** Opening DATASET RECORDS block **

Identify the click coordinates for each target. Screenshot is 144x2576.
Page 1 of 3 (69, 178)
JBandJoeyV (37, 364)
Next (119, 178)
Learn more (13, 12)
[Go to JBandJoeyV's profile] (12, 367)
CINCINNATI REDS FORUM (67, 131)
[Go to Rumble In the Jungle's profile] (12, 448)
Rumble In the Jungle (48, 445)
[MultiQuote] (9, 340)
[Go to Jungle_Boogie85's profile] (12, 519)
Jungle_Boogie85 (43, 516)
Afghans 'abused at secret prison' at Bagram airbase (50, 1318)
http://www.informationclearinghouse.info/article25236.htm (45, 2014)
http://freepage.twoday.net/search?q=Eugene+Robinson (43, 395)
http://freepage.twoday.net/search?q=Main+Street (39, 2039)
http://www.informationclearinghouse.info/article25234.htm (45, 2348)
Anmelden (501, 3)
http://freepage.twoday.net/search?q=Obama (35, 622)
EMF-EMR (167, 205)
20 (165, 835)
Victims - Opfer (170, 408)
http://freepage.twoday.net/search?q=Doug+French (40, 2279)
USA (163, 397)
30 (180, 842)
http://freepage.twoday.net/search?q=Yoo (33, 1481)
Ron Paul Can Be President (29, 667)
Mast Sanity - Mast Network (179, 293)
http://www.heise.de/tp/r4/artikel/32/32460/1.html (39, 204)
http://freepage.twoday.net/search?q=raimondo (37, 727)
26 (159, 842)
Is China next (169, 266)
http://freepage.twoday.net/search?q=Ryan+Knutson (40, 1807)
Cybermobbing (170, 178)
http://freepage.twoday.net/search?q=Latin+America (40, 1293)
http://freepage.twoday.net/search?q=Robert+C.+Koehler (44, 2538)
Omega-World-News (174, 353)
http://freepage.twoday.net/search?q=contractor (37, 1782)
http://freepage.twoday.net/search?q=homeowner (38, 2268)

** Closing DATASET RECORDS block **

Having read the records, return each one exactly.

Identify the click coordinates for each target. Screenshot is 144x2576.
Page 1 of 3 (69, 178)
JBandJoeyV (37, 364)
Next (119, 178)
Learn more (13, 12)
[Go to JBandJoeyV's profile] (12, 367)
CINCINNATI REDS FORUM (67, 131)
[Go to Rumble In the Jungle's profile] (12, 448)
Rumble In the Jungle (48, 445)
[MultiQuote] (9, 340)
[Go to Jungle_Boogie85's profile] (12, 519)
Jungle_Boogie85 (43, 516)
Afghans 'abused at secret prison' at Bagram airbase (50, 1318)
http://www.informationclearinghouse.info/article25236.htm (45, 2014)
http://freepage.twoday.net/search?q=Eugene+Robinson (43, 395)
http://freepage.twoday.net/search?q=Main+Street (39, 2039)
http://www.informationclearinghouse.info/article25234.htm (45, 2348)
Anmelden (501, 3)
http://freepage.twoday.net/search?q=Obama (35, 622)
EMF-EMR (167, 205)
20 (165, 835)
Victims - Opfer (170, 408)
http://freepage.twoday.net/search?q=Doug+French (40, 2279)
USA (163, 397)
30 (180, 842)
http://freepage.twoday.net/search?q=Yoo (33, 1481)
Ron Paul Can Be President (29, 667)
Mast Sanity - Mast Network (179, 293)
http://www.heise.de/tp/r4/artikel/32/32460/1.html (39, 204)
http://freepage.twoday.net/search?q=raimondo (37, 727)
26 (159, 842)
Is China next (169, 266)
http://freepage.twoday.net/search?q=Ryan+Knutson (40, 1807)
Cybermobbing (170, 178)
http://freepage.twoday.net/search?q=Latin+America (40, 1293)
http://freepage.twoday.net/search?q=Robert+C.+Koehler (44, 2538)
Omega-World-News (174, 353)
http://freepage.twoday.net/search?q=contractor (37, 1782)
http://freepage.twoday.net/search?q=homeowner (38, 2268)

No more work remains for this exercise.